**Given instruction**
Present the rows below as a Markdown table with the columns No. and Line, numbering each nonblank line in order and leaving out the blank lines.

Dataset excerpt
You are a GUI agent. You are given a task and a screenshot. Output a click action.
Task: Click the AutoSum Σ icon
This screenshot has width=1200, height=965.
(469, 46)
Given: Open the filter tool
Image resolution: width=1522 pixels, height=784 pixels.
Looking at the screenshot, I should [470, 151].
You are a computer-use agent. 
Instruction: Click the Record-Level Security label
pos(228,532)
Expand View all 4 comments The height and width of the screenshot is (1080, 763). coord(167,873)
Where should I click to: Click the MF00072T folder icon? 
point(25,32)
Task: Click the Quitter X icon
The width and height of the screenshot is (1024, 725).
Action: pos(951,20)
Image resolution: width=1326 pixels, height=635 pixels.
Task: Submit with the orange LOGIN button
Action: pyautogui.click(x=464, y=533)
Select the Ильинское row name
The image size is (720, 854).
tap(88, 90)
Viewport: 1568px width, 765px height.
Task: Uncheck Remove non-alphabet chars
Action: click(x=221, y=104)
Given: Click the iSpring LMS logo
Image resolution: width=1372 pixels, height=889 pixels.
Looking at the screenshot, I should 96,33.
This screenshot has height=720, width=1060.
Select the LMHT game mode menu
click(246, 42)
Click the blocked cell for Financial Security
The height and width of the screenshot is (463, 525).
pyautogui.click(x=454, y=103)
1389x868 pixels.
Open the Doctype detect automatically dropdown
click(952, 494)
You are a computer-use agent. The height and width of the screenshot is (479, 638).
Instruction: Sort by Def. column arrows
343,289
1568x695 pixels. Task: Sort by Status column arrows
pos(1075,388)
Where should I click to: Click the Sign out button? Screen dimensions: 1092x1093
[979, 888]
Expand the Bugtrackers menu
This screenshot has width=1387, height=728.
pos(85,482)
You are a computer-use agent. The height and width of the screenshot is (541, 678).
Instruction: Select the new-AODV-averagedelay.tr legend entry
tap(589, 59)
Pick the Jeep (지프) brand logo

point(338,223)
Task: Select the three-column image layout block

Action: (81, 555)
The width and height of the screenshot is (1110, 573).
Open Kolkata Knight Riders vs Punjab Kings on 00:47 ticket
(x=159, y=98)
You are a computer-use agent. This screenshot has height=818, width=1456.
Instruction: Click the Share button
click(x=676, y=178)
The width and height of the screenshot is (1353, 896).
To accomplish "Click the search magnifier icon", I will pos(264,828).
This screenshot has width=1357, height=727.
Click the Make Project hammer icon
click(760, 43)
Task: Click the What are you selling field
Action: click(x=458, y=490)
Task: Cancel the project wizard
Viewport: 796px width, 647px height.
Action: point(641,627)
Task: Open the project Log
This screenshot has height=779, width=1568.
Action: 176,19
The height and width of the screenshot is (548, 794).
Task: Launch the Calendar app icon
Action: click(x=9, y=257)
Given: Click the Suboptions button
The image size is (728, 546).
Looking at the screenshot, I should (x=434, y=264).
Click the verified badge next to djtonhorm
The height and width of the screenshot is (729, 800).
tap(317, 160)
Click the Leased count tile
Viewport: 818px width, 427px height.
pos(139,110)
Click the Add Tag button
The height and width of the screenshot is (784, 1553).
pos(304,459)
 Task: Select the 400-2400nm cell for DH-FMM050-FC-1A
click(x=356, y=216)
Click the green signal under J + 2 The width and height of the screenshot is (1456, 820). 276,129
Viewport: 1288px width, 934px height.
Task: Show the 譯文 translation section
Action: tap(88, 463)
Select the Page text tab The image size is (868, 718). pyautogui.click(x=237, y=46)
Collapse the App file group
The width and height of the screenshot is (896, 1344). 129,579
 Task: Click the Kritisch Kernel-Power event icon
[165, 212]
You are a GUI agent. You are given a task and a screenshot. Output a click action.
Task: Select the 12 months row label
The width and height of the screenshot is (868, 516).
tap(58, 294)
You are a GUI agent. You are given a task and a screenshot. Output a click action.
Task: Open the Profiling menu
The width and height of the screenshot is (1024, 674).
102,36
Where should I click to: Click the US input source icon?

**Correct answer**
| No. | Line |
|---|---|
| 1 | You are a GUI agent. You are given a task and a screenshot. Output a click action. |
| 2 | Task: Click the AutoSum Σ icon |
| 3 | This screenshot has width=1200, height=965. |
| 4 | (469, 46) |
| 5 | Given: Open the filter tool |
| 6 | Image resolution: width=1522 pixels, height=784 pixels. |
| 7 | Looking at the screenshot, I should [470, 151]. |
| 8 | You are a computer-use agent.  |
| 9 | Instruction: Click the Record-Level Security label |
| 10 | pos(228,532) |
| 11 | Expand View all 4 comments The height and width of the screenshot is (1080, 763). coord(167,873) |
| 12 | Where should I click to: Click the MF00072T folder icon?  |
| 13 | point(25,32) |
| 14 | Task: Click the Quitter X icon |
| 15 | The width and height of the screenshot is (1024, 725). |
| 16 | Action: pos(951,20) |
| 17 | Image resolution: width=1326 pixels, height=635 pixels. |
| 18 | Task: Submit with the orange LOGIN button |
| 19 | Action: pyautogui.click(x=464, y=533) |
| 20 | Select the Ильинское row name |
| 21 | The image size is (720, 854). |
| 22 | tap(88, 90) |
| 23 | Viewport: 1568px width, 765px height. |
| 24 | Task: Uncheck Remove non-alphabet chars |
| 25 | Action: click(x=221, y=104) |
| 26 | Given: Click the iSpring LMS logo |
| 27 | Image resolution: width=1372 pixels, height=889 pixels. |
| 28 | Looking at the screenshot, I should 96,33. |
| 29 | This screenshot has height=720, width=1060. |
| 30 | Select the LMHT game mode menu |
| 31 | click(246, 42) |
| 32 | Click the blocked cell for Financial Security |
| 33 | The height and width of the screenshot is (463, 525). |
| 34 | pyautogui.click(x=454, y=103) |
| 35 | 1389x868 pixels. |
| 36 | Open the Doctype detect automatically dropdown |
| 37 | click(952, 494) |
| 38 | You are a computer-use agent. The height and width of the screenshot is (479, 638). |
| 39 | Instruction: Sort by Def. column arrows |
| 40 | 343,289 |
| 41 | 1568x695 pixels. Task: Sort by Status column arrows |
| 42 | pos(1075,388) |
| 43 | Where should I click to: Click the Sign out button? Screen dimensions: 1092x1093 |
| 44 | [979, 888] |
| 45 | Expand the Bugtrackers menu |
| 46 | This screenshot has width=1387, height=728. |
| 47 | pos(85,482) |
| 48 | You are a computer-use agent. The height and width of the screenshot is (541, 678). |
| 49 | Instruction: Select the new-AODV-averagedelay.tr legend entry |
| 50 | tap(589, 59) |
| 51 | Pick the Jeep (지프) brand logo |
| 52 | point(338,223) |
| 53 | Task: Select the three-column image layout block |
| 54 | Action: (81, 555) |
| 55 | The width and height of the screenshot is (1110, 573). |
| 56 | Open Kolkata Knight Riders vs Punjab Kings on 00:47 ticket |
| 57 | (x=159, y=98) |
| 58 | You are a computer-use agent. This screenshot has height=818, width=1456. |
| 59 | Instruction: Click the Share button |
| 60 | click(x=676, y=178) |
| 61 | The width and height of the screenshot is (1353, 896). |
| 62 | To accomplish "Click the search magnifier icon", I will pos(264,828). |
| 63 | This screenshot has width=1357, height=727. |
| 64 | Click the Make Project hammer icon |
| 65 | click(760, 43) |
| 66 | Task: Click the What are you selling field |
| 67 | Action: click(x=458, y=490) |
| 68 | Task: Cancel the project wizard |
| 69 | Viewport: 796px width, 647px height. |
| 70 | Action: point(641,627) |
| 71 | Task: Open the project Log |
| 72 | This screenshot has height=779, width=1568. |
| 73 | Action: 176,19 |
| 74 | The height and width of the screenshot is (548, 794). |
| 75 | Task: Launch the Calendar app icon |
| 76 | Action: click(x=9, y=257) |
| 77 | Given: Click the Suboptions button |
| 78 | The image size is (728, 546). |
| 79 | Looking at the screenshot, I should (x=434, y=264). |
| 80 | Click the verified badge next to djtonhorm |
| 81 | The height and width of the screenshot is (729, 800). |
| 82 | tap(317, 160) |
| 83 | Click the Leased count tile |
| 84 | Viewport: 818px width, 427px height. |
| 85 | pos(139,110) |
| 86 | Click the Add Tag button |
| 87 | The height and width of the screenshot is (784, 1553). |
| 88 | pos(304,459) |
| 89 |  Task: Select the 400-2400nm cell for DH-FMM050-FC-1A |
| 90 | click(x=356, y=216) |
| 91 | Click the green signal under J + 2 The width and height of the screenshot is (1456, 820). 276,129 |
| 92 | Viewport: 1288px width, 934px height. |
| 93 | Task: Show the 譯文 translation section |
| 94 | Action: tap(88, 463) |
| 95 | Select the Page text tab The image size is (868, 718). pyautogui.click(x=237, y=46) |
| 96 | Collapse the App file group |
| 97 | The width and height of the screenshot is (896, 1344). 129,579 |
| 98 |  Task: Click the Kritisch Kernel-Power event icon |
| 99 | [165, 212] |
| 100 | You are a GUI agent. You are given a task and a screenshot. Output a click action. |
| 101 | Task: Select the 12 months row label |
| 102 | The width and height of the screenshot is (868, 516). |
| 103 | tap(58, 294) |
| 104 | You are a GUI agent. You are given a task and a screenshot. Output a click action. |
| 105 | Task: Open the Profiling menu |
| 106 | The width and height of the screenshot is (1024, 674). |
| 107 | 102,36 |
| 108 | Where should I click to: Click the US input source icon? |